• _Exercise_
Set out exactly every line of the entries below, starting at the line that holds "Start a test" and stopping after the line that holds "Given: Click the Argentina".

• _Extracted records_
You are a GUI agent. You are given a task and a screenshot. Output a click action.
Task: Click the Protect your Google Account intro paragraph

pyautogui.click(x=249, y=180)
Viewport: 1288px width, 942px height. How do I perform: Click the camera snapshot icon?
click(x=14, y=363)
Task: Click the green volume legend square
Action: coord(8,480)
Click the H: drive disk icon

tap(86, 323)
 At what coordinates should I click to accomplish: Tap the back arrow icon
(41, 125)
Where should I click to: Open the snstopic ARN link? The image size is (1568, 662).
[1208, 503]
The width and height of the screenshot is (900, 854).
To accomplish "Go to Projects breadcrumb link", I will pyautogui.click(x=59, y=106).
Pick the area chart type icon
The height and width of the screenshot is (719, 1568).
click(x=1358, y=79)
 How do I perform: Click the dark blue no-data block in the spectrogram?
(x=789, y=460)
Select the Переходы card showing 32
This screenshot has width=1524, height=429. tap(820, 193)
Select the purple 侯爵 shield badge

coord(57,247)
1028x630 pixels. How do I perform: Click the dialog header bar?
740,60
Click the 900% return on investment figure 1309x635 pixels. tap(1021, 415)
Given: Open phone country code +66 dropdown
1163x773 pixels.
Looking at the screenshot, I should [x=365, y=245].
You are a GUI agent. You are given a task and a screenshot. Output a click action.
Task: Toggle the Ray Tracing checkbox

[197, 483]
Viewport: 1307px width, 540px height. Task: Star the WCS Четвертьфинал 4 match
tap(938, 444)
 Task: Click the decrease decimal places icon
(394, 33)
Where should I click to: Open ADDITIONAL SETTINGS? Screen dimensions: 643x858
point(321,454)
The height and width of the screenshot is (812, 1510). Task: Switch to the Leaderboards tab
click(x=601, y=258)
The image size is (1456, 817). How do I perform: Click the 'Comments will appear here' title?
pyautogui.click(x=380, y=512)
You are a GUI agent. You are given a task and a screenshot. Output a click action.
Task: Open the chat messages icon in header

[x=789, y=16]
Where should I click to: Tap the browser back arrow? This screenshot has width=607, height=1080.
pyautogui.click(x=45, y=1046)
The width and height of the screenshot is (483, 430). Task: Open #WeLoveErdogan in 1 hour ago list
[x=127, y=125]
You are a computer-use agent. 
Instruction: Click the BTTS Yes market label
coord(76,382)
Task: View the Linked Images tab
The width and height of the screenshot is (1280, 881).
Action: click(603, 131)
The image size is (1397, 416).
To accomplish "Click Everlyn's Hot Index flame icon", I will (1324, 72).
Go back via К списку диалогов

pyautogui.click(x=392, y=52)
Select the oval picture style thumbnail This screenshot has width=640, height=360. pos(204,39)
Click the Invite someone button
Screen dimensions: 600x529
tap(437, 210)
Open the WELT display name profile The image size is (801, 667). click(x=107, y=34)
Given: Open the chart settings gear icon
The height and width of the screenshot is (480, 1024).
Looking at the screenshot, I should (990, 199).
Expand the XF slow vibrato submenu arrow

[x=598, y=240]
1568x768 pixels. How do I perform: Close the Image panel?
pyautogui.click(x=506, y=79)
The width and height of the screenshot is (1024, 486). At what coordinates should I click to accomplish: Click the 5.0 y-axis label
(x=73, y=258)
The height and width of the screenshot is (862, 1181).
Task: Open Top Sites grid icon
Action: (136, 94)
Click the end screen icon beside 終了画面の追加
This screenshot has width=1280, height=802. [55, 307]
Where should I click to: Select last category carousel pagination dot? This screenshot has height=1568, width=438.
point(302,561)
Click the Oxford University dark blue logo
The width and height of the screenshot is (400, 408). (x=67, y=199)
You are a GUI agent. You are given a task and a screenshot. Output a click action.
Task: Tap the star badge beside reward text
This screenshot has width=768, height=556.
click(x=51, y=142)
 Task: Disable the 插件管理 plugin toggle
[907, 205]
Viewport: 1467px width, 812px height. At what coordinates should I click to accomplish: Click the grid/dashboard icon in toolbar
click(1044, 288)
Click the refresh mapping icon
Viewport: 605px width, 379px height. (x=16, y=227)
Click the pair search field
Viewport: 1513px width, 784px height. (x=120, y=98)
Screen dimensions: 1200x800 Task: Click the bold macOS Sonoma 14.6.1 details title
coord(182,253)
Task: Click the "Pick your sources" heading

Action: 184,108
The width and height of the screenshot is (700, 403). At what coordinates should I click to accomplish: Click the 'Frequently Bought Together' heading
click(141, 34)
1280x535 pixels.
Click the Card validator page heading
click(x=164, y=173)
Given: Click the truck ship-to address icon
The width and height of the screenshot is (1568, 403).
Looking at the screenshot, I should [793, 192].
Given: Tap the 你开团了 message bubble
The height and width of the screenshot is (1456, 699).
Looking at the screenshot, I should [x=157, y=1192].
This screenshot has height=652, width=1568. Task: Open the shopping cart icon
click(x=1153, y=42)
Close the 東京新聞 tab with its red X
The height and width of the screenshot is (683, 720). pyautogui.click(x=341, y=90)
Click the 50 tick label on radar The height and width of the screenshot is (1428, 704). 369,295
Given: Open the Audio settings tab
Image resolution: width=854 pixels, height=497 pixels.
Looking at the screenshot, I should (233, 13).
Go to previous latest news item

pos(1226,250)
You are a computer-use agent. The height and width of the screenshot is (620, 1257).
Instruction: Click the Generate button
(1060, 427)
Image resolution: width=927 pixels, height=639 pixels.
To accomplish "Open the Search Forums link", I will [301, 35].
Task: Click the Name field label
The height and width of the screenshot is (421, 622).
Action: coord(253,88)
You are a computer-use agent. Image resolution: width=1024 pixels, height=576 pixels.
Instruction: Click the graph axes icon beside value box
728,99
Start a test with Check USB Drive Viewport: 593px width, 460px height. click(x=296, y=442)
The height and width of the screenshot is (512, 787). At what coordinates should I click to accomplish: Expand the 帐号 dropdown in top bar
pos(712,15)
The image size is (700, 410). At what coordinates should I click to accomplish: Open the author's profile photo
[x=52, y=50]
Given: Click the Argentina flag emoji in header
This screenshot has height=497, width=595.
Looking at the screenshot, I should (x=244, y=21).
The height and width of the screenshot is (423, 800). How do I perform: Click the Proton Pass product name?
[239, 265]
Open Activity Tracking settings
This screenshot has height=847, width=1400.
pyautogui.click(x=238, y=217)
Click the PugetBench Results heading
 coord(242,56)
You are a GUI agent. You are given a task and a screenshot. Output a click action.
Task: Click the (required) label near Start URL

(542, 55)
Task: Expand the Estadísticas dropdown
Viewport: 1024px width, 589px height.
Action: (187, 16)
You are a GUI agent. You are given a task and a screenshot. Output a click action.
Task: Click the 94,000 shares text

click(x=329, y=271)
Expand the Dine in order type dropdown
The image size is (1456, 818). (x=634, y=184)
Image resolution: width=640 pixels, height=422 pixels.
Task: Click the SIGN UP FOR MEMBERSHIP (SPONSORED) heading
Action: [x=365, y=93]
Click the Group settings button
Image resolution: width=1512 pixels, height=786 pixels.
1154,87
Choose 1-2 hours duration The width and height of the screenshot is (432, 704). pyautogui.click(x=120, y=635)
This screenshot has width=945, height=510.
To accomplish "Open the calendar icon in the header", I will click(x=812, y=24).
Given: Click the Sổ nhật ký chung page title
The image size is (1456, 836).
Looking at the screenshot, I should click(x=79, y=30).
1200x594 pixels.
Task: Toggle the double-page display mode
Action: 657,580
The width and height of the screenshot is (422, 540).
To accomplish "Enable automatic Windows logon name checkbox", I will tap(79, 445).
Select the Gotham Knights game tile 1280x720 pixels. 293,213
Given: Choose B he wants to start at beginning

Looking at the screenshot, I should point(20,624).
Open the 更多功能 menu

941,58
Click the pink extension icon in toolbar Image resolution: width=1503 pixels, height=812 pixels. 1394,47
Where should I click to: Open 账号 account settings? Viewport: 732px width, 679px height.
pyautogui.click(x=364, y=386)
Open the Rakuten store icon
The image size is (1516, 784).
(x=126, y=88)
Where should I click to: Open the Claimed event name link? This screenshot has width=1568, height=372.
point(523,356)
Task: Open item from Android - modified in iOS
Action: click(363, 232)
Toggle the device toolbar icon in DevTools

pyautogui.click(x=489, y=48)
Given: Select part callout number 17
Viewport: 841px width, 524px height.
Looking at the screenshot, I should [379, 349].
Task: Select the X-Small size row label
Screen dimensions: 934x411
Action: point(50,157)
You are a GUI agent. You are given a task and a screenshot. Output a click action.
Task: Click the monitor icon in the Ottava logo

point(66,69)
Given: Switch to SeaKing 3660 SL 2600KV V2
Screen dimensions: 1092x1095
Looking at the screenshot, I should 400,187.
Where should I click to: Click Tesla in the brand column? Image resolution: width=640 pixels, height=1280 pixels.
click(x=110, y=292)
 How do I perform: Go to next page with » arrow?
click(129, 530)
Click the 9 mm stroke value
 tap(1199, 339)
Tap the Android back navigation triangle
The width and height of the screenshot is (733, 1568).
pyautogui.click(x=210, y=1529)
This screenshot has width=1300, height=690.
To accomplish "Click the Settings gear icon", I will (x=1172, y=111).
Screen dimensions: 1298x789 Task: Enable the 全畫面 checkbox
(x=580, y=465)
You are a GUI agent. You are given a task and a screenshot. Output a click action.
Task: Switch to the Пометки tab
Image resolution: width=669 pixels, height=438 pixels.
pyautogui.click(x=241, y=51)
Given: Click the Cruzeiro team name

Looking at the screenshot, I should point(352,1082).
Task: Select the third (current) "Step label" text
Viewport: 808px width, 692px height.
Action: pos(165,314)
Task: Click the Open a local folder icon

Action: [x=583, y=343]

• _Exercise output_
Start a test with Check USB Drive Viewport: 593px width, 460px height. click(x=296, y=442)
The height and width of the screenshot is (512, 787). At what coordinates should I click to accomplish: Expand the 帐号 dropdown in top bar
pos(712,15)
The image size is (700, 410). At what coordinates should I click to accomplish: Open the author's profile photo
[x=52, y=50]
Given: Click the Argentina flag emoji in header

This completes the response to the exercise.